La mise à l'arrêt des réacteurs n°2 à Golfech (Tarn-et-Garonne) depuis le 9 juillet, n°3 au Bugey (Ain) depuis le 10 juillet, et n°2 à Chooz (Ardennes) depuis le 11 juillet, a été due à des conditions climatiques extrêmes. Ce gel est nécessaire pour respecter les limites de rejets des eaux utilisées pour le refroidissement des installations. EDF précise que six autres réacteurs pourraient également voir leur activité ajustée en fonction de l'évolution de la situation : les réacteurs n°1 et 2 à Saint-Alban (Isère), n°1 et 3 au Blayais (Gironde), ainsi que les réacteurs n°4 et 5 au Bugey.

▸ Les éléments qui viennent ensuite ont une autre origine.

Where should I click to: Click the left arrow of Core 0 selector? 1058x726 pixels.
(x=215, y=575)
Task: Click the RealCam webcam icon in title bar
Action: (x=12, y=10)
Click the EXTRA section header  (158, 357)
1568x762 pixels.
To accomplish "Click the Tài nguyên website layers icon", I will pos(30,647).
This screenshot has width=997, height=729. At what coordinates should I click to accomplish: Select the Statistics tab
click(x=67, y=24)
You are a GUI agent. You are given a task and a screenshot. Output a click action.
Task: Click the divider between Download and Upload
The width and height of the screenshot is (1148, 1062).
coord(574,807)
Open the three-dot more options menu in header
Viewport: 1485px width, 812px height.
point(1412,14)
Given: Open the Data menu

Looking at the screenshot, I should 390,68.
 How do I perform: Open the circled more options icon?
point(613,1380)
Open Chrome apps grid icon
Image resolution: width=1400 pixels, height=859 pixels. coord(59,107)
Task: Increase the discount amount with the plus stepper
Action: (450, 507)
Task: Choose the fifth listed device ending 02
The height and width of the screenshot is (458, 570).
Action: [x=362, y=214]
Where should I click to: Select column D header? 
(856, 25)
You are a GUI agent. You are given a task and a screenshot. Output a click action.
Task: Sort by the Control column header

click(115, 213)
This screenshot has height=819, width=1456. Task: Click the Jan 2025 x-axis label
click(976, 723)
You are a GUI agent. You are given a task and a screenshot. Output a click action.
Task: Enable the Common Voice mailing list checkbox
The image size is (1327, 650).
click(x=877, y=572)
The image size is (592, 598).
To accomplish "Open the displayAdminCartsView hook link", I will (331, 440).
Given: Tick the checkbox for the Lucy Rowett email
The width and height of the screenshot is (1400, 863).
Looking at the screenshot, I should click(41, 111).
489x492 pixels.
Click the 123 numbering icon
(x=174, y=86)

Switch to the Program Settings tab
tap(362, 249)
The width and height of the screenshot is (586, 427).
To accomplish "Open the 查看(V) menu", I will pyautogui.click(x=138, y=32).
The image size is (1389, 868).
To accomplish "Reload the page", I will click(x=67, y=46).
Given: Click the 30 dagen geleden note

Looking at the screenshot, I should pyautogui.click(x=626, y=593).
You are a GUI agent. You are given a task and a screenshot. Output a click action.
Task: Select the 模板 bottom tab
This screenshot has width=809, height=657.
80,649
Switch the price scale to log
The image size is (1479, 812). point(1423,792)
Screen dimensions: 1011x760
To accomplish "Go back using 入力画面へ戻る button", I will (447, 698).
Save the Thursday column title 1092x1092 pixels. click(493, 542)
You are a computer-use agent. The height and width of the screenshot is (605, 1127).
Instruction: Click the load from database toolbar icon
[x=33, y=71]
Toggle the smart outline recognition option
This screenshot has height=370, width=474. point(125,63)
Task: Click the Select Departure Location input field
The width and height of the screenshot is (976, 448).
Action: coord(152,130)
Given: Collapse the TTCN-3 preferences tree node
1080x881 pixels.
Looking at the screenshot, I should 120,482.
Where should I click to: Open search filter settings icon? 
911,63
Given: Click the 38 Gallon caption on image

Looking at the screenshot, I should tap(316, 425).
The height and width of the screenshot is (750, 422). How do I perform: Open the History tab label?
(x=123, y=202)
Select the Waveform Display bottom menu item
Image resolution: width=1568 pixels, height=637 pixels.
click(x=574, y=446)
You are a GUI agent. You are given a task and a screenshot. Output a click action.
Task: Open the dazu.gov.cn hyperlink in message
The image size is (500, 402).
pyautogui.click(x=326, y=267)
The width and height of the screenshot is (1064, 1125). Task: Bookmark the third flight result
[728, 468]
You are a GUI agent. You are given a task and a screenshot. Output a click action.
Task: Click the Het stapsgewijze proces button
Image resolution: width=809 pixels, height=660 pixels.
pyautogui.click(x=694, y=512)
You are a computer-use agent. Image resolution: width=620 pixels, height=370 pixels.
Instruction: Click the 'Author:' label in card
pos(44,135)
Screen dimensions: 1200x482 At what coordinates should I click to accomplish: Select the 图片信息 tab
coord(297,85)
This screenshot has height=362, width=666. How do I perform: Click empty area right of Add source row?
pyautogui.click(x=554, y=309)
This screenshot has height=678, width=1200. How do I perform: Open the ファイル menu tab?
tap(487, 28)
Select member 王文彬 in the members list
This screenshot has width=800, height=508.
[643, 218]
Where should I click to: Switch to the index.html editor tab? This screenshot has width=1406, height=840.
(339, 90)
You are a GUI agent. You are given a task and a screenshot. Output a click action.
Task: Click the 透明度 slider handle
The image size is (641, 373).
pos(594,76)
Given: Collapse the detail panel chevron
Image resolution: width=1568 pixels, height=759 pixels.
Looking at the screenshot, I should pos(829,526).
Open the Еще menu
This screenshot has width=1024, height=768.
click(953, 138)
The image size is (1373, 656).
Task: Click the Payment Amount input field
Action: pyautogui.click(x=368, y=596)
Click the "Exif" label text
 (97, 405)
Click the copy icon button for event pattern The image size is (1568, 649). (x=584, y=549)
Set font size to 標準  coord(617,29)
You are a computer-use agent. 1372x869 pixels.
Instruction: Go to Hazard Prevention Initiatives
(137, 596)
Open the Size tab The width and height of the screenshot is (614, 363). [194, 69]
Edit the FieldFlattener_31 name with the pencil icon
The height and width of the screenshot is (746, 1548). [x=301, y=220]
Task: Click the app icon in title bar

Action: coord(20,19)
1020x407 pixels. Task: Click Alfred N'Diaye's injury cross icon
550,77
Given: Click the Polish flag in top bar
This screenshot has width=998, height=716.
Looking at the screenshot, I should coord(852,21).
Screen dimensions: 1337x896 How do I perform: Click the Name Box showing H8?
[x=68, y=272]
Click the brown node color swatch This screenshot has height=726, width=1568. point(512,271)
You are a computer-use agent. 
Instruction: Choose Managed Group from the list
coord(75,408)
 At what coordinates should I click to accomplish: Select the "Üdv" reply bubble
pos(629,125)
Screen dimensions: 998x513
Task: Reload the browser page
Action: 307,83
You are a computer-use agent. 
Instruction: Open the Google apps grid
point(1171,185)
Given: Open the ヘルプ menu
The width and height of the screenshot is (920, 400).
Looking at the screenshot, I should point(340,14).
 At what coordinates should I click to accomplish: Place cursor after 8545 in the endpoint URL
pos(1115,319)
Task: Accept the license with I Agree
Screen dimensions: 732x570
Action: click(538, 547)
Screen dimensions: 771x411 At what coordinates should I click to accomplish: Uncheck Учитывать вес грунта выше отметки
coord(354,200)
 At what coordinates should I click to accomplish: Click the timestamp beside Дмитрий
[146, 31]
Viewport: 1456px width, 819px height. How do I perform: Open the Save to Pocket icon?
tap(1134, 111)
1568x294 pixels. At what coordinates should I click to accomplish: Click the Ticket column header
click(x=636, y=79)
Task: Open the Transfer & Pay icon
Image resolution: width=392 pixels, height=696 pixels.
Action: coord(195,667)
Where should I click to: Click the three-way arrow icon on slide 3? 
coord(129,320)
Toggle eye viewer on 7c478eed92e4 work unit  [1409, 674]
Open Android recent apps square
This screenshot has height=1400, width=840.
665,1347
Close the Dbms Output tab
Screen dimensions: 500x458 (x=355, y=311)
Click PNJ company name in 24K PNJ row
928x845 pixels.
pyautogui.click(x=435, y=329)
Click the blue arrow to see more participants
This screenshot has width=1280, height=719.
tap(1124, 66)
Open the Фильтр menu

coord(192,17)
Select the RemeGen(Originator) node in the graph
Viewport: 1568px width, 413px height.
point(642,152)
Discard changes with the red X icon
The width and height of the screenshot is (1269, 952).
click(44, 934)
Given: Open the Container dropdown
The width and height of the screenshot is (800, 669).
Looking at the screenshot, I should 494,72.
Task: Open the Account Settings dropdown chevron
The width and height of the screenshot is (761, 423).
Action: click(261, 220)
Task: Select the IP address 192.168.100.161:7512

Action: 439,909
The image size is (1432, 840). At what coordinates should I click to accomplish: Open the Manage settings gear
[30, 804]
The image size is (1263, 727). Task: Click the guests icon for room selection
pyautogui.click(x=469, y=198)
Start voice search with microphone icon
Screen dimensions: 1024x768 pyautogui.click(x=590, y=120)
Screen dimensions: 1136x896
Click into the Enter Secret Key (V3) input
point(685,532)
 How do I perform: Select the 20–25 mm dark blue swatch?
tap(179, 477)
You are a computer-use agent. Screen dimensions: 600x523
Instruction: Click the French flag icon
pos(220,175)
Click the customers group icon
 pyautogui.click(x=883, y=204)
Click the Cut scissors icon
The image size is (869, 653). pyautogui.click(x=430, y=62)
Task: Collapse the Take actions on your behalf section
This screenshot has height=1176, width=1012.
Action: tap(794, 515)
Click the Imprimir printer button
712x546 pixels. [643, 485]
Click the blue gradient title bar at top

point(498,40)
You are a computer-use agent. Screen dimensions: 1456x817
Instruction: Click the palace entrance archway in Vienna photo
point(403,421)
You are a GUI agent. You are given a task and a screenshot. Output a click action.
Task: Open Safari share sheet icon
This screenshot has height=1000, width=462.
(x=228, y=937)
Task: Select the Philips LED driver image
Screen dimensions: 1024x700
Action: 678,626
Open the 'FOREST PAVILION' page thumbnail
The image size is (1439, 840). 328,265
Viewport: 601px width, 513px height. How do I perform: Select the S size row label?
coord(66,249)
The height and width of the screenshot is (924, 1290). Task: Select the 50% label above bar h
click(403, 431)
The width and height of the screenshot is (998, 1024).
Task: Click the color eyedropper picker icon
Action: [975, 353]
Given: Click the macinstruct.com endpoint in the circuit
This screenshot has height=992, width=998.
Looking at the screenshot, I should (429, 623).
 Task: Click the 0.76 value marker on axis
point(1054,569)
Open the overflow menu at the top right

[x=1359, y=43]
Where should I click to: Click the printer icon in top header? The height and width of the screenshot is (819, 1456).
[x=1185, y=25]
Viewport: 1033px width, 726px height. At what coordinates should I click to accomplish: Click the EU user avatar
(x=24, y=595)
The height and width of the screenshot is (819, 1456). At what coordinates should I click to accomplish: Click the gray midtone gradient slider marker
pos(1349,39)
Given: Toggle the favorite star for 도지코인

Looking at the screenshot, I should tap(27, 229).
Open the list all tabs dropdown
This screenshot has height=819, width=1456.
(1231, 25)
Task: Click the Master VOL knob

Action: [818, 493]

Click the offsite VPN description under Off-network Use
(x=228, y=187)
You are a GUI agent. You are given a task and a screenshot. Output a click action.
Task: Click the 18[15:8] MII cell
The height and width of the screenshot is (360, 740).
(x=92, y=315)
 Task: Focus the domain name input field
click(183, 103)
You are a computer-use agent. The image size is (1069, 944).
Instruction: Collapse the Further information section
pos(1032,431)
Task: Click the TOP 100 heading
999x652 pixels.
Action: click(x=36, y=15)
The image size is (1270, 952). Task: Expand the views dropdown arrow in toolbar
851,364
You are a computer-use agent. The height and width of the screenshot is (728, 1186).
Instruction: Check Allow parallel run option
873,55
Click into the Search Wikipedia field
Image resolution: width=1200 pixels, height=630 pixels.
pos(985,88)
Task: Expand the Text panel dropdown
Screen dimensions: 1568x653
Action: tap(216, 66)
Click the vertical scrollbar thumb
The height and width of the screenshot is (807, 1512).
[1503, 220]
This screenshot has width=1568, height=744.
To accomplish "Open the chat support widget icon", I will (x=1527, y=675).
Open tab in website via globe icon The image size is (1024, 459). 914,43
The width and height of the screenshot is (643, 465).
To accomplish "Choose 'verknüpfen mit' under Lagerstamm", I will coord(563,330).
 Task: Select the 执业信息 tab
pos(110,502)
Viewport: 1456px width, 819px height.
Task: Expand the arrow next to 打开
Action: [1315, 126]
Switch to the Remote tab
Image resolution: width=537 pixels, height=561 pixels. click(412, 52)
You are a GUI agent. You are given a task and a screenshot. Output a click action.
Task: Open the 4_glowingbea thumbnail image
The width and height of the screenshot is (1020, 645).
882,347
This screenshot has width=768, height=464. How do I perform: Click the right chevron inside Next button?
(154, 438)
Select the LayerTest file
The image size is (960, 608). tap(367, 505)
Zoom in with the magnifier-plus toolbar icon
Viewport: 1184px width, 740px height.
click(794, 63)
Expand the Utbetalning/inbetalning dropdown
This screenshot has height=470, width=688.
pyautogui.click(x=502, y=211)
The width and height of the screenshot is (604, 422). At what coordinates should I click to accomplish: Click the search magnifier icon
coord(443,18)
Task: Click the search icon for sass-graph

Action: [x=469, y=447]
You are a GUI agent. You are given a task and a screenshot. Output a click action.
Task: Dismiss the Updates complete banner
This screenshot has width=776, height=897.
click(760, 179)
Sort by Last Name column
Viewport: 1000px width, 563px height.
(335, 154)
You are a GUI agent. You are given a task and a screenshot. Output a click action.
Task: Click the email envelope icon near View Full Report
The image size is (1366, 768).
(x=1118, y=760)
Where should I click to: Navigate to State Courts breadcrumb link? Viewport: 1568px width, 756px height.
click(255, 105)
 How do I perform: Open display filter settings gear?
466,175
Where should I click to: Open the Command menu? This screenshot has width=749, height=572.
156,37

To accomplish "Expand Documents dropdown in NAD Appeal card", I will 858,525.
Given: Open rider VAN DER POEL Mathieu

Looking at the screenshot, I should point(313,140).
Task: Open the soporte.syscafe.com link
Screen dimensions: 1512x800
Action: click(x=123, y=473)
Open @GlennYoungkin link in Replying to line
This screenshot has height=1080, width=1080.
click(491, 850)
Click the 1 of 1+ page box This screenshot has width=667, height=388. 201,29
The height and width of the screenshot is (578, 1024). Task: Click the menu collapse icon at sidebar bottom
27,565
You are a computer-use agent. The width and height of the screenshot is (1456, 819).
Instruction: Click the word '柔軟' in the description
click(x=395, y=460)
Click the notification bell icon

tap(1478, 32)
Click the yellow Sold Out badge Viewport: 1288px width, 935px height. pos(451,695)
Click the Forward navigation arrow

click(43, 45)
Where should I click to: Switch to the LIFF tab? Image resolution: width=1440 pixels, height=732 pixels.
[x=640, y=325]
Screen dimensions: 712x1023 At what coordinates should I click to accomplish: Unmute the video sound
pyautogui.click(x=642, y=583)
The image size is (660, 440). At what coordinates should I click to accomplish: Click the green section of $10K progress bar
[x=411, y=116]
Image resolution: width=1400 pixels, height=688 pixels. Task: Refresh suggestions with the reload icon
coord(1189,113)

Avec 57 réacteurs nucléaires garantissant environ 70% de l'électricité française, tous sont stratégiquement situés près d'un cours d'eau ou de la mer pour permettre leur refroidissement.
limiter les dégâts sur les écosystèmes aquatiques
Dans le souci de protéger l'écosystème aquatique face à l'augmentation de la température des eaux rejetées, l'Autorité de sûreté nucléaire (ASNR) impose des limites de chaleur pour chaque site, incitant EDF à réduire son activité lors des vagues de chaleur. Le phénomène, qui a débuté le 4 juillet, impacte directement la production d'énergie nucléaire.
Cependant, selon les récentes prévisions de Météo-France, la chaleur intense devrait reculer dès mercredi, avec une levée de l'alerte rouge dans tous les départements. Mardi, la palme de la température la plus élevée (42,3°C) a été observée à Sartène, en Corse-du-Sud. Les températures issues de la canicule devraient oscillées entre 36 et 38°C dans les zones impactées par le massif central et la vallée du Rhône.